In the past, we always played catch-up by implementing controls to deal with new threats. This allowed zero-day successes and successful attacks against resources when only the attackers knew of one or more vulnerabilities in our network. We tended to rely on vulnerability detection and associated risk management to protect confidentiality, integrity, and availability (CIA). While still a necessary process, vulnerability management alone falls far short.
When assessing risk using the formulaic model THREATS * VULNERABILITIES *BUSINESS IMPACT = RISK, we tended to avoid threat management. The argument for years was that we couldn’t cost effectively manage threats. Instead, we focused on identifying and managing vulnerabilities in the name of prevention. Today, security professionals understand that we need to shift much of our security effort to managing threats we know will eventually find their way into our network.

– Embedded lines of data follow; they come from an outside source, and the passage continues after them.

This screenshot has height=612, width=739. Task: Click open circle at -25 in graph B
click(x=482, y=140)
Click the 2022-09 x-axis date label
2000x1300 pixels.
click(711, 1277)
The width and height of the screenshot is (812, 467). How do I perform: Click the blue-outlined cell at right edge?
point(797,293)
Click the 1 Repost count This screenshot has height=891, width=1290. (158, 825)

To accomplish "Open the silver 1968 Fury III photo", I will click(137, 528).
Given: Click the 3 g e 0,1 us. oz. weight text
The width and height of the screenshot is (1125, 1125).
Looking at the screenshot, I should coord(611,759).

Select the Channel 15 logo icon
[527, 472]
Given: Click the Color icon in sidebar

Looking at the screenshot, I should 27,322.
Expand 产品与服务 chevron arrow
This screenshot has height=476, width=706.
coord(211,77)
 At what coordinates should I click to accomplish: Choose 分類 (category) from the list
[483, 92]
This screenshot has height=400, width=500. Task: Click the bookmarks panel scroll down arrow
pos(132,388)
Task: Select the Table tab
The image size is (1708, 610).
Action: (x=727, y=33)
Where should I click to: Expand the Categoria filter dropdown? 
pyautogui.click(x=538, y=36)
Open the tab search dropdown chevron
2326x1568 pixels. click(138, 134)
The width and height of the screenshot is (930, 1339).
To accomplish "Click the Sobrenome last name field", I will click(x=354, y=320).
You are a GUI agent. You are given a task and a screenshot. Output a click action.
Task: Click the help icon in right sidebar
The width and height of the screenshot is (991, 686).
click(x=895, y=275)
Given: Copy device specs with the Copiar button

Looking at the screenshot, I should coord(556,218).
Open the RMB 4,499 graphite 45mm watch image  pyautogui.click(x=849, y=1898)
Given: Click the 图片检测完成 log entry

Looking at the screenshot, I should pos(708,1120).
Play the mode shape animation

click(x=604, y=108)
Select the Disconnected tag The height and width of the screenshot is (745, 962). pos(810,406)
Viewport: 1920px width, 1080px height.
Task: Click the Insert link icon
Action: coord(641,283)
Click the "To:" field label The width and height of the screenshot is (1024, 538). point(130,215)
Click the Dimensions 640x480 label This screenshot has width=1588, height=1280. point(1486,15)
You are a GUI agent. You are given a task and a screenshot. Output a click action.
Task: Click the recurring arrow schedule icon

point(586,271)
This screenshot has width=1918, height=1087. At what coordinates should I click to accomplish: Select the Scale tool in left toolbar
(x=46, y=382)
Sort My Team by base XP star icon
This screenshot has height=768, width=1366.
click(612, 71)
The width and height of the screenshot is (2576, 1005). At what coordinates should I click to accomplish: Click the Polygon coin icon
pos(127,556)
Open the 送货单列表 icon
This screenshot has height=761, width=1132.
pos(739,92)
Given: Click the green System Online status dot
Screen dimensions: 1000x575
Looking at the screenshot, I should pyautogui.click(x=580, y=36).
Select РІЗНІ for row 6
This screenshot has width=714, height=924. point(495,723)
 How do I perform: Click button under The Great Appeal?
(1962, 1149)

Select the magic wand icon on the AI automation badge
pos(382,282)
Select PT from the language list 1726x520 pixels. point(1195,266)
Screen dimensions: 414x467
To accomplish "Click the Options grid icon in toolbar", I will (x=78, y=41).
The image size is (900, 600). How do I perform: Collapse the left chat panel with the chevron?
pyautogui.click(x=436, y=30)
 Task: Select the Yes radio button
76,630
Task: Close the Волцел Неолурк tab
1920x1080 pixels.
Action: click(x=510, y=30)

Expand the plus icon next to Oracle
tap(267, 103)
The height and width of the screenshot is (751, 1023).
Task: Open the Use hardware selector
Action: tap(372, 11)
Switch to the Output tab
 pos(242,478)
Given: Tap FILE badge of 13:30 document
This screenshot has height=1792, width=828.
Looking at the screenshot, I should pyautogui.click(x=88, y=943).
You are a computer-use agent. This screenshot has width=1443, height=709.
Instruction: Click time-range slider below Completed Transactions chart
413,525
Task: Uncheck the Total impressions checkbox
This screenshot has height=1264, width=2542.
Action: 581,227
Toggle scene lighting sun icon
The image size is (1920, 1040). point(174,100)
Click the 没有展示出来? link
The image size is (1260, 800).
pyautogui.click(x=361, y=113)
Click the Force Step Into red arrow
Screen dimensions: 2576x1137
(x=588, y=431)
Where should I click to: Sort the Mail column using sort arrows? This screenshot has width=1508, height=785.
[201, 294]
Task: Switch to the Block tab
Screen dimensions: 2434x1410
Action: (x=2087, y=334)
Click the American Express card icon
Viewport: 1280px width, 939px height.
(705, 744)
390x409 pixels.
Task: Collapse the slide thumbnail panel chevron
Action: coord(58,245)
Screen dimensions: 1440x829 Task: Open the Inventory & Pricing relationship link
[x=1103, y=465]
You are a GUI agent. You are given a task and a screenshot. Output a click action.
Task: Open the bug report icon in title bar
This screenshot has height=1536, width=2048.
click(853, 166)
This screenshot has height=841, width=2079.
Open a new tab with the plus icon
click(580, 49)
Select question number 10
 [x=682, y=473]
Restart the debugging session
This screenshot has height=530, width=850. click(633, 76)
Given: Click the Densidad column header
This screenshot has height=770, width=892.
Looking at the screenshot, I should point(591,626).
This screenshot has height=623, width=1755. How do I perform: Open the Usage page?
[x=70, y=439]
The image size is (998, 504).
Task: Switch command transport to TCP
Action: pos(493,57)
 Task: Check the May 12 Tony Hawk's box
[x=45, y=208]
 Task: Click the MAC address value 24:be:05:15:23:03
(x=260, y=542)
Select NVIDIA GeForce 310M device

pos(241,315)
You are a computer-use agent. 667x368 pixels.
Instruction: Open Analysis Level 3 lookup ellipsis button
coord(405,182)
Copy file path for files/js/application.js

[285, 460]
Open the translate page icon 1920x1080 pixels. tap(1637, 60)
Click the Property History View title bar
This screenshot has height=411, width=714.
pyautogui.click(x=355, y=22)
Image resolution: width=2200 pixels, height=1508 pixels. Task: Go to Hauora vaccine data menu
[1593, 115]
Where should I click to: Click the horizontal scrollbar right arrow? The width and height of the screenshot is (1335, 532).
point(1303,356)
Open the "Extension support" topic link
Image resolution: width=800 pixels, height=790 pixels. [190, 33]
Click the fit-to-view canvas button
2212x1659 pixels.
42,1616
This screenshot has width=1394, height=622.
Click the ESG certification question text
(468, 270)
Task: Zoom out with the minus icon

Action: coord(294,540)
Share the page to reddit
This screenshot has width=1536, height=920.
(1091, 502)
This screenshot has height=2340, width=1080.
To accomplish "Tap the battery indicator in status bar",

The misconception that we should concentrate on preventing attacks still tends to govern many organizations: especially those without a strong security program. Organizations that understand that we can’t stop all business continuity events give equal importance to vulnerability management, monitoring solutions, and response processes.
In addition to shifting effort to threat management, approaches to prevention must also change. Endpoint design and access control policies often lean toward keeping users happy. This must change. While we should keep our employees productive, providing certain capabilities on devices used to process and store business information increases risk to unacceptable levels.
Finally, network design should include implementation of comprehensive monitoring. Further, threats should encounter numerous barriers before reaching a target. The approach is similar to physical security where we might place a fence and two or three locked doors between the attacker and the target. These barriers can also help contain threats already on our network.
Solutions for business of all sizes exist to meet the challenges listed above. The following is a list of nine areas organizations should include when managing threats and associated risks.
1. Least privilege. Users should never be allowed to install applications on their devices. Further, applications not residing on the organization’s software whitelist should never reside on user devices: regardless of who is attempting to install them. This begins with using group policy—if you are in a Windows environment—to place restrictions on users. AppLocker and Intune are also great tools for managing end user applications.
2. Threat detection. Antimalware software, host-based firewalls, and host-based IPS are all necessary to help gather information about what is happening on endpoint devices. None of these alone provides sufficient prevention, detection, and response (PDR) capabilities, and PDR is only one facet of threat detection. Today’s advanced threats tend to operate in ways requiring information from many sources for us to detect them.
User and network behavior analytics solutions gather information from network and endpoint sources to analyze patterns of behavior. These patterns are compared to baselines to determine if a response is necessary. Pattern analysis often uses real time and historic information.
3. Network segmentation. Network segmentation via VLANsis a necessary control to prevent access, limit unwanted access, and to contain continuity events.
4. User awareness. Users should always understand what actions put the organization and themselves at risk: clicking on email links, clicking on email attachments, sharing passwords, etc.
5. Incident response process. Response to any unwanted event requires a documented process and a trained team. Aneffective incident response is always necessary to mitigate the business costs associated with a business continuity event.
6. Web filtering. Again, most attacks today are against user devices. One important control is preventing users, and malicious code residing on our systems, from visiting known bad sites and site categories known to be high risk. Because web filtering is available in devices such as the Cisco ASA, there is little reason today for not implementing web filtering.
7. Block high-risk IP address ranges. One of the ways attackers lure our employees is via redirection: sending users to a website other than the one they believe they are visiting. In addition to web filtering, consider blocking known high-risk IP address ranges.
8. Manage outgoing TLS communication. Attackers tend to hide their activity by using encrypted sessions. Organizations should never allow any endpoint device to connect directly to an external device with TLS. (Hopefully, you’ve already killed off SSL connections…) This prevents IPS and other filtering solutions from looking at packet payloads.
9. Block macros. Finally, block the execution of Office macros wherever reasonable and appropriate but especially from untrusted sources.
The Final Word
More security effort is needed to manage threats: including prevention, detection, and response. The solutions needed go beyond what most organizations do today.
The solutions listed in this article are not all inclusive. For example, they don’t include network-based IPS and firewalls. The list is intended to fill gaps many organizations have due to the changing nature of attacks.